## List of tasks
1 > In the eigenvalues text, copy the passage from "The vectors that" up to and including "span of \((1,0)\).".
2 > List every distinct vector in the eigenvalues text whose entries are all numbers, with no letters.

Eigenvalues and Eigenvectors
For a matrix transformation \( T \), a non-zero vector \( v (\neq 0) \) is called its eigenvector if \( T v = \lambda v \) for some scalar \( \lambda \). This means that applying the matrix transformation to the vector only scales the vector. The corresponding value of \( \lambda \) for \( v \) is an eigenvalue of \( T \).
Contents
Matrix Transformation Example
To understand how matrix transformations act geometrically, it is important to understand their effects on individual vectors.
Consider the matrix transformation
\[\begin{pmatrix} 2 & 0 \\ 0 & 3 \end{pmatrix}.\]
This corresponds to the map \(T: \mathbb{R}^2 \to \mathbb{R}^2\) given by \((x,y) \mapsto (2x, 3y)\). The action of \(T\) is to scale the \(x\)-axis by a factor of 2 and the \(y\)-axis by a factor of 3. In particular, this is equivalent to requiring that \(T\) send \((1,0) \mapsto (2,0)\) and \((0,1) \mapsto (0,3)\). Assuming this, linearity of \(T\) implies that
\[\begin{align} T(x,y) &= T\big((x,0) + (0,y)\big) \\ &= T(x,0) + T(0,y) \\ &= x \cdot T(1,0) + y \cdot T(0,1) \\ &= x \cdot (2,0) + y \cdot (0,3) \\ &= (2x, 3y). \end{align}\]
Thus, it was possible to identify a basis \(\{(1,0), (0,1)\}\) for \(\mathbb{R}^2\) on which \(T\) acts very simply, by scaling. From this knowledge, one can deduce how \(T\) works on every vector in \(\mathbb{R}^2\).
The natural question that sprouts out of this discussion is whether or not it is possible for all matrices to determine such a basis of eigenvectors. At the very least, when it is possible to do so, the matrix at hand may be considered especially well-behaved. For instance, the spectral theorem of linear algebra states that whenever \(A\) is a symmetric matrix, i.e. \(A = A^{T}\), there is a basis consisting of eigenvectors for \(A\).
Computing Eigenvalues and Eigenvectors
It is not too difficult to compute eigenvalues and their corresponding eigenvectors when the matrix transformation at hand has a clear geometric interpretation. For examples, consider the diagonal matrix discussed above and the reflection matrix below:
Consider the reflection matrix transformation \( T = \begin{pmatrix} -1 & 0 \\ 0 & 1 \end{pmatrix} \) which reflects a vector across the \( y \)-axis. Find the eigenvectors and the corresponding eigenvalues of \( T \).
The vectors that get scaled after a reflection across the \( y \)-axis are either parallel to the \( y \)-axis, i.e. in the span of \((0,1)\), or parallel to the \(x\)-axis, i.e. in the span of \((1,0)\).

## Data
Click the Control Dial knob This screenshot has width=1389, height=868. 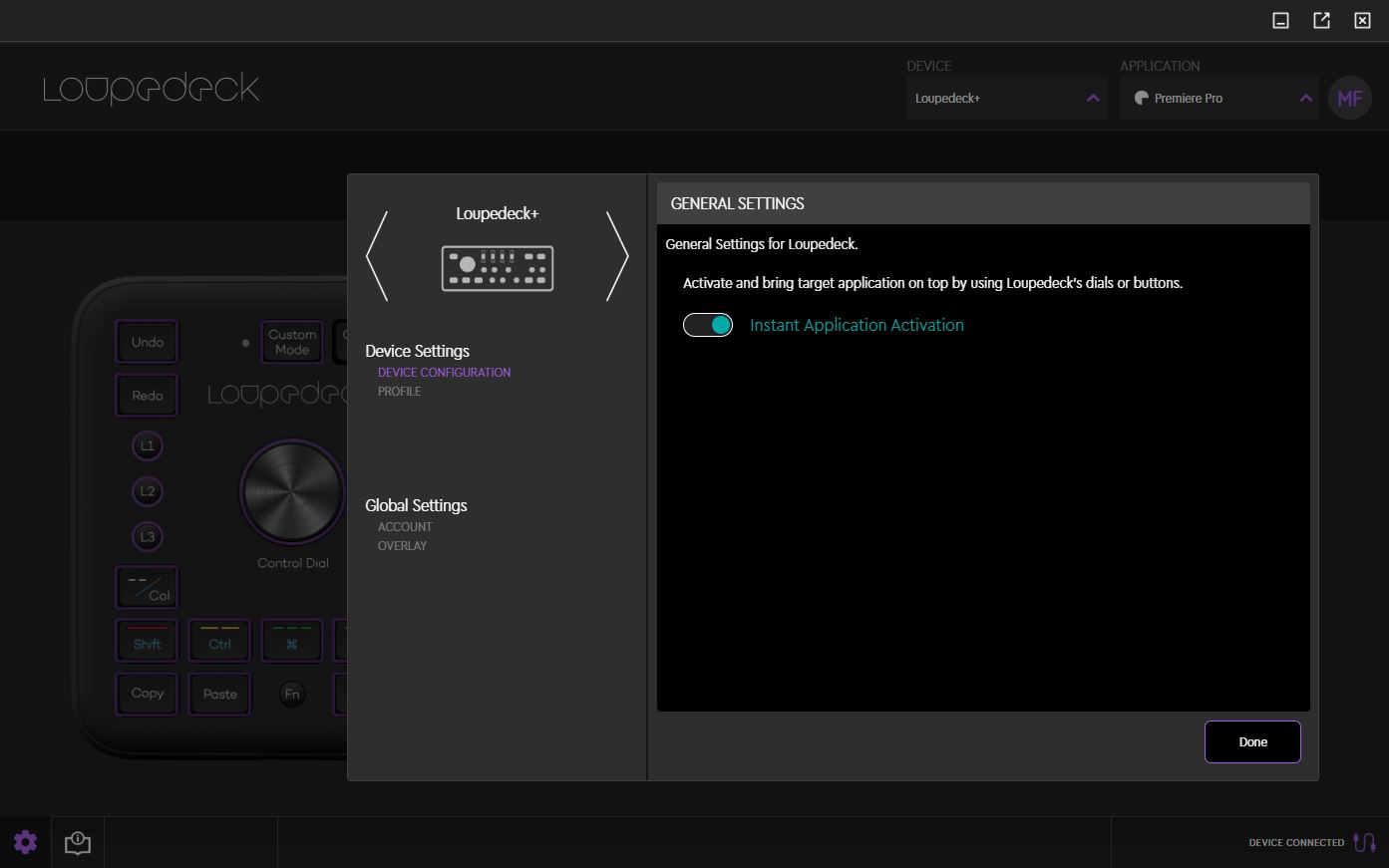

--

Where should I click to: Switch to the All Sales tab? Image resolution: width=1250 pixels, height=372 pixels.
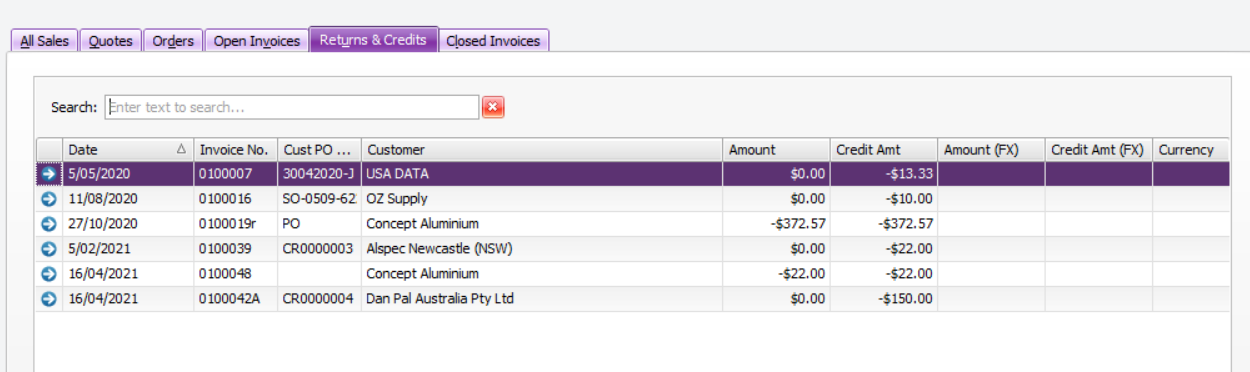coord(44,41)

--

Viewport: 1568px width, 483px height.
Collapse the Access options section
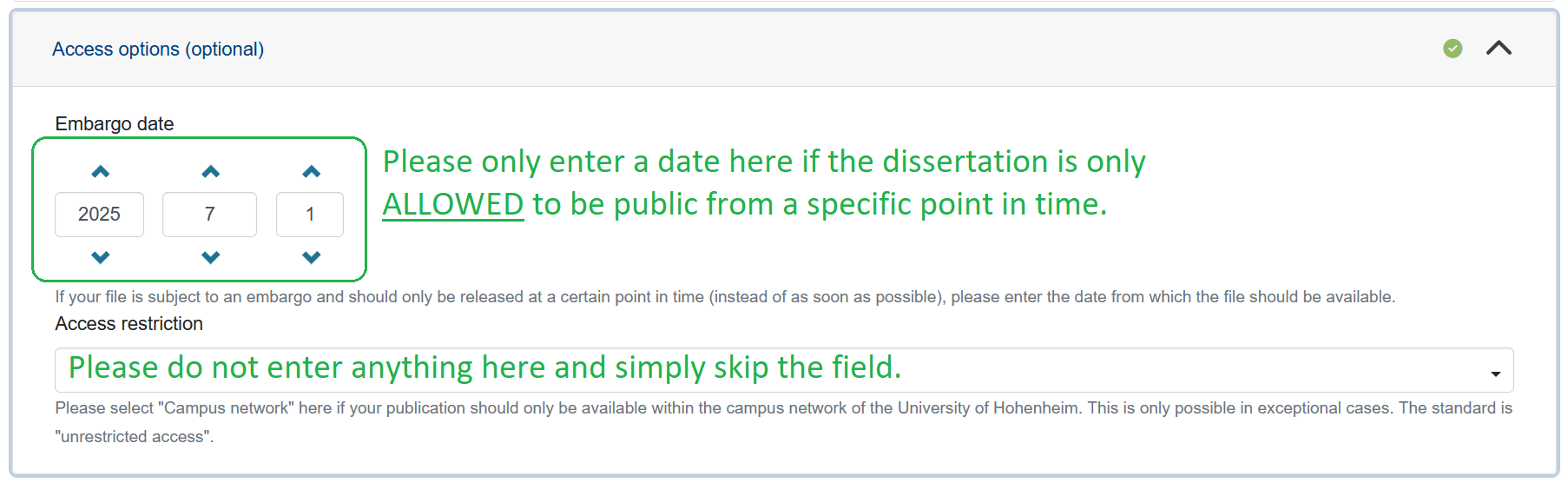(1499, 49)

## Solutions below
1 >
The vectors that get scaled after a reflection across the \( y \)-axis are either parallel to the \( y \)-axis, i.e. in the span of \((0,1)\), or parallel to the \(x\)-axis, i.e. in the span of \((1,0)\).

2 >
(1,0)
(0,1)
(2,0)
(0,3)